> MATERIALS PROVIDED
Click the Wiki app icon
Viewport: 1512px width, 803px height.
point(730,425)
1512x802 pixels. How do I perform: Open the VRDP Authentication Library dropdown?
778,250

> DIRECTIONS FOR THIS TASK
Your answer must be the line containing "Viewport: 1512px width, 803px height." through the last line above, copied exactly, with nothing added.

> EXERCISE OUTPUT
Viewport: 1512px width, 803px height.
point(730,425)
1512x802 pixels. How do I perform: Open the VRDP Authentication Library dropdown?
778,250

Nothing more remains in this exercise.